Von möglicherweise großem Vorteil mit Blick auf die Überwindung des Nebeneinanders von Politikwissenschaft und (Politischer) Geographie könnte sich die in diesem Zusammenhang erkennbare Öffnung der Geographie zu originär politikwissenschaftlichen ebenso wie zu nationalökonomischen Themen erweisen; sofern die allen Fächern inhärente Neigung zu disziplinärem Egoismus überwunden wird, bestehen hier interessante Potenziale für Synergien und erweiterten Erkenntnisgewinn.
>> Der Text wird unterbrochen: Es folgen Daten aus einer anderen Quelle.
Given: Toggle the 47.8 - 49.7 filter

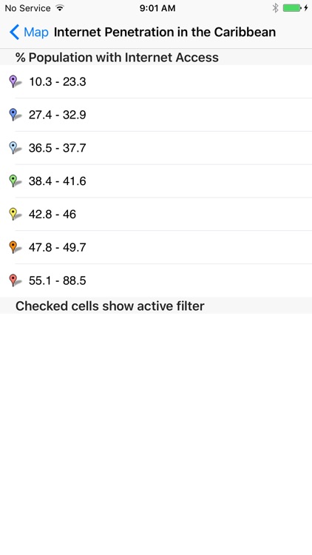Looking at the screenshot, I should click(x=156, y=247).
Dies gilt nicht nur für Fragen der Staatlichkeit per se, sondern insbesondere für die Auseinandersetzung mit dem Föderalismus, der wohl „most ‚geographical‘ political form“ (Taylor/Flint 2000: 167), geht es doch genau dort um die Aufteilung politischer Macht nach territorialen Gesichtspunkten. Hierbei kann – je nach konkreter Ausgestaltung des Föderalismus und der jeweiligen sozio-ökonomischen, sozio-politischen, aber ebenso ethnischen, religiösen oder kulturellen Situation beziehungsweise regionalen Distribution – die spezifische Verteilung von Kompetenzen auf unterschiedliche Gebietskörperschaften, Bevölkerungsgruppen etc. zur Eskalation oder Deeskalation von Konflikten beitragen. Auch originär geographische Disparitäten, wie etwa die ungleiche Verteilung von natürlichen Ressourcen innerhalb einer Föderation, kann durch politische Instrumente wie etwa re-distribuierende Maßnahmen des Fiskalföderalismus ausgeglichen werden. Darüber hinaus zeigt sich in föderalen Staaten mit konsolidierten Parteiensystemen regelmäßig deutlich, dass ein und dieselbe nationale politische Partei in den Gliedstaaten sehr unterschiedliche Ausprägungen erfahren kann, einfach weil sie den aus den geographischen Spezifika heraus entstehenden divergierenden Interessen und Bedürfnissen auf diese Weise gerecht werden kann. Dass dies auch zu Konflikten und regelrechten Zerreißproben führen kann, sei an dieser Stelle nicht verschwiegen. Eine extreme Form erreichten derartig konflikthaltige Konstellationen in den USA, wo die auf nationaler Ebene liberale Demokratische Partei dem geschlossenen Block der im Wesentlichen in den ehemaligen sezessionistischen Konföderierten Staaten von Amerika angesiedelten ultra-konservativen Demokratischen Parteien dieser Gliedstaaten gegenüberstanden.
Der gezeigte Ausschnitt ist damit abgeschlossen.